— start of EXCERPT —
Love, as we have already defined it, is simply the act of thanks. However, given the idea of love being thanks, what is conditional and unconditional love? Are we to give thanks to someone regardless of what they do to us or others? What if they objectify us, like try and kill us, are we suppose to give thanks for actions such as that? Is it okay to love people conditionally or is there another reason why we love conditionally? Why is it that people can love unconditionally towards certain people but not towards others? Since these questions are the main reasons why it is hard to love unconditionally (or even conditionally), it makes sense to begin to explore the idea of conditional and unconditional love.

What is Conditional Love?

To begin to explore the difference between unconditional love and conditional love, we need to define each of the terms. To do so, lets first look at a statement that would be considered conditional love. Assume that you are out at a bar and a friend says “I’ll buy you the first round if you buy the second”. Within this statement there is an element of thanks (I will buy you a drink) and then a condition around that thanks (You have to buy me a drink). Since the person is saying thanks to you

by buying a drink and because there is a condition on that thanks, we can conclude that this statement is conditional love.

To further our understanding of conditional and unconditional we need to examine the logic of the condition. If we look at the condition in the example above, you will see that it is about something that you have to do in the future (You will buy me a drink). Without the element of the future, then there is no longer a condition on that love, or thanks. For example, if your friend only said “I want to buy you this round”, then there is no longer a condition on that thanks. Then this means that unconditional love does not have condition that relates to something someone has to do in the future.
— end of EXCERPT —
#### EXERCISE 1:
Print the part of the passage on conditional and unconditional love that opens with the words containing "What is Conditional Love?" and closes with "is conditional love.".
— start of SUPPLIED MATERIAL —
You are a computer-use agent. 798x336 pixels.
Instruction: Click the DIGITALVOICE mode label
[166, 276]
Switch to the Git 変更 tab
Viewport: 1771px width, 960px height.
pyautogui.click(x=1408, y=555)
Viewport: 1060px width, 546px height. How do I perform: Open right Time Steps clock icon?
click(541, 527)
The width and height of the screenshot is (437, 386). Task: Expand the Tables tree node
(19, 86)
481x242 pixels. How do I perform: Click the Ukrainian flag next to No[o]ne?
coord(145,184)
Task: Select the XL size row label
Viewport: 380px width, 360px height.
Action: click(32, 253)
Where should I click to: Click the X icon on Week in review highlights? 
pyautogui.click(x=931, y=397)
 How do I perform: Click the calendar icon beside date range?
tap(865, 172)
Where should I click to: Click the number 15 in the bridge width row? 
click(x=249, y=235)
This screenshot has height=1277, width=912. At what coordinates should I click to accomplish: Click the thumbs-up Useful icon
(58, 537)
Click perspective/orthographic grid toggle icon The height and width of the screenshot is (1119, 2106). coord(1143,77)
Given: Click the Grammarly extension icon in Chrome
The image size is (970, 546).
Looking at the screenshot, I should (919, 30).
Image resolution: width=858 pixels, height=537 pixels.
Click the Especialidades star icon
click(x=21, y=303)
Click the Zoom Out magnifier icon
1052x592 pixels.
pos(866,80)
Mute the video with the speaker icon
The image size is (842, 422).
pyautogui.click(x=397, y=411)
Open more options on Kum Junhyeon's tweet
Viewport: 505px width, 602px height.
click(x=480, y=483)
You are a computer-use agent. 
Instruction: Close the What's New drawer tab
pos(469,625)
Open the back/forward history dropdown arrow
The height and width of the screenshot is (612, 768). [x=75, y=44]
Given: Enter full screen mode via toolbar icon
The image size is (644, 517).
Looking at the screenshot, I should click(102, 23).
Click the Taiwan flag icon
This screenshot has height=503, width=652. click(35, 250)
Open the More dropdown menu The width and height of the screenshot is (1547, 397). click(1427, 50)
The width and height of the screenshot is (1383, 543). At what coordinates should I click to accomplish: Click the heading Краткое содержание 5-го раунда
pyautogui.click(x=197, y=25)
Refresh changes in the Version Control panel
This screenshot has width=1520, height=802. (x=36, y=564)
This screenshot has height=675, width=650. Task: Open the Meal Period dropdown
— end of SUPPLIED MATERIAL —
#### EXERCISE 2:
Return every line of the listing that contains the string "label", matching case exactly.

#### FINAL ANSWER 1:
What is Conditional Love?

To begin to explore the difference between unconditional love and conditional love, we need to define each of the terms. To do so, lets first look at a statement that would be considered conditional love. Assume that you are out at a bar and a friend says “I’ll buy you the first round if you buy the second”. Within this statement there is an element of thanks (I will buy you a drink) and then a condition around that thanks (You have to buy me a drink). Since the person is saying thanks to you

by buying a drink and because there is a condition on that thanks, we can conclude that this statement is conditional love.

#### FINAL ANSWER 2:
Instruction: Click the DIGITALVOICE mode label
Task: Select the XL size row label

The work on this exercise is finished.